How to Read and Interpret Carotid Ultrasound Results

A carotid ultrasound is a non-invasive, painless imaging procedure that uses high-frequency sound waves to visualize the blood vessels in the neck. The primary goal of this test is to assess the health of the carotid arteries, the main channels supplying oxygen-rich blood to the brain. By evaluating the structure and blood flow within these vessels, the ultrasound helps medical professionals determine a patient’s risk of stroke. This risk assessment focuses on detecting and quantifying any narrowing, or stenosis, caused by the buildup of fatty deposits known as plaque. Understanding the terms, measurements, and thresholds in your report is key to discussing the results with a healthcare provider.

Key Anatomical Terms

The carotid system begins with the Common Carotid Artery (CCA), which travels up the neck before dividing into two main branches: the Internal Carotid Artery (ICA) and the External Carotid Artery (ECA). This division point is often where atherosclerotic disease begins to develop.

The ICA supplies blood directly to the brain, making blockages here the most concerning for stroke risk. The ECA supplies blood to the face, neck, and scalp, and disease in this vessel is generally less significant for brain health. The term “lumen” refers to the interior, open channel of the blood vessel where blood flows.

The central finding in many reports is “plaque,” a deposit composed of cholesterol, fat, calcium, and other substances that accumulate on the artery walls. Plaque buildup causes the vessel to narrow and harden, a process called atherosclerosis.

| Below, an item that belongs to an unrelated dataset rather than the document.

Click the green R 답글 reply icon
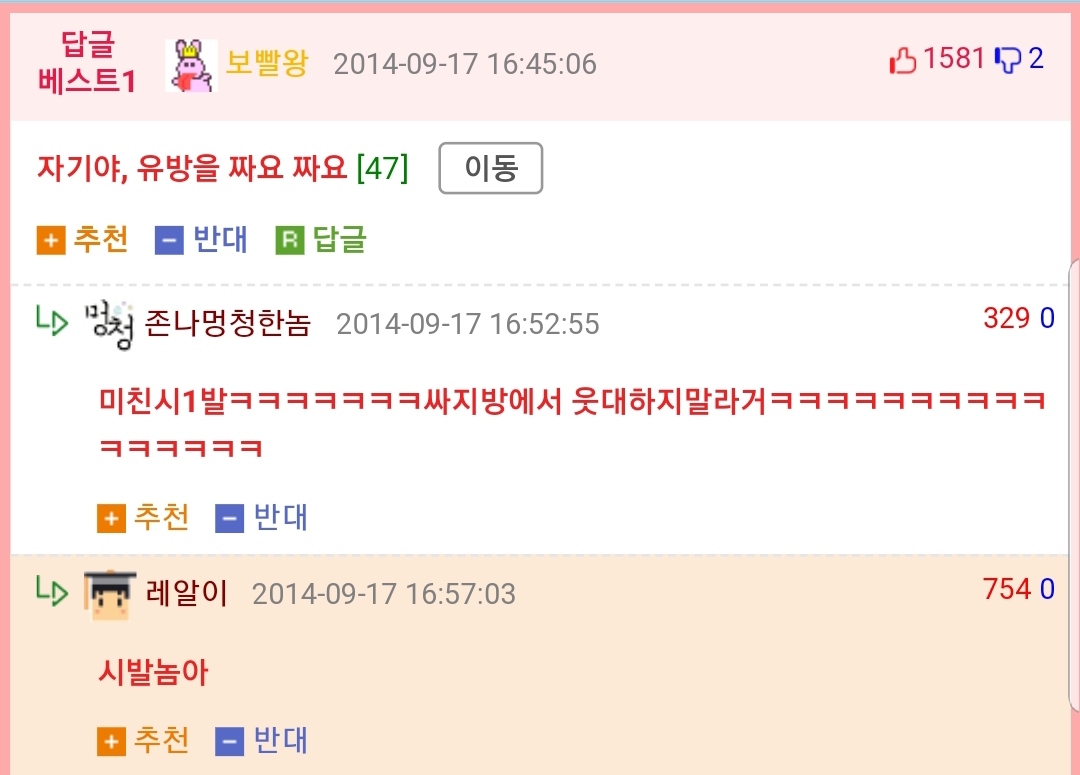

Interpreting the Degree of Stenosis

The most frequently cited measurement is the degree of stenosis, which quantifies the percentage of the artery that is blocked. This percentage is calculated by comparing the narrowest diameter at the blockage site to the diameter just beyond it. This approach standardizes the measurement and provides a consistent basis for clinical decision-making.

Stenosis is typically categorized into three main clinical thresholds:

Mild Stenosis

Mild stenosis is defined as narrowing less than 50% (0% to 49%) of the vessel’s diameter. For this range, monitoring and intensive medical management are the usual recommendations, as the immediate risk of stroke is relatively low.

Moderate Stenosis

Moderate stenosis falls within the 50% to 69% range, representing a significant increase in stroke risk. Patients generally require more aggressive medical therapy, including antiplatelet medications and cholesterol-lowering drugs like statins.

Severe Stenosis

Severe stenosis is the most concerning category, representing a blockage of 70% to 99% of the artery’s diameter. At this level, the risk of a stroke is substantially elevated, and interventional treatment options are often considered. A 100% blockage is termed an occlusion, meaning no blood is flowing through that vessel.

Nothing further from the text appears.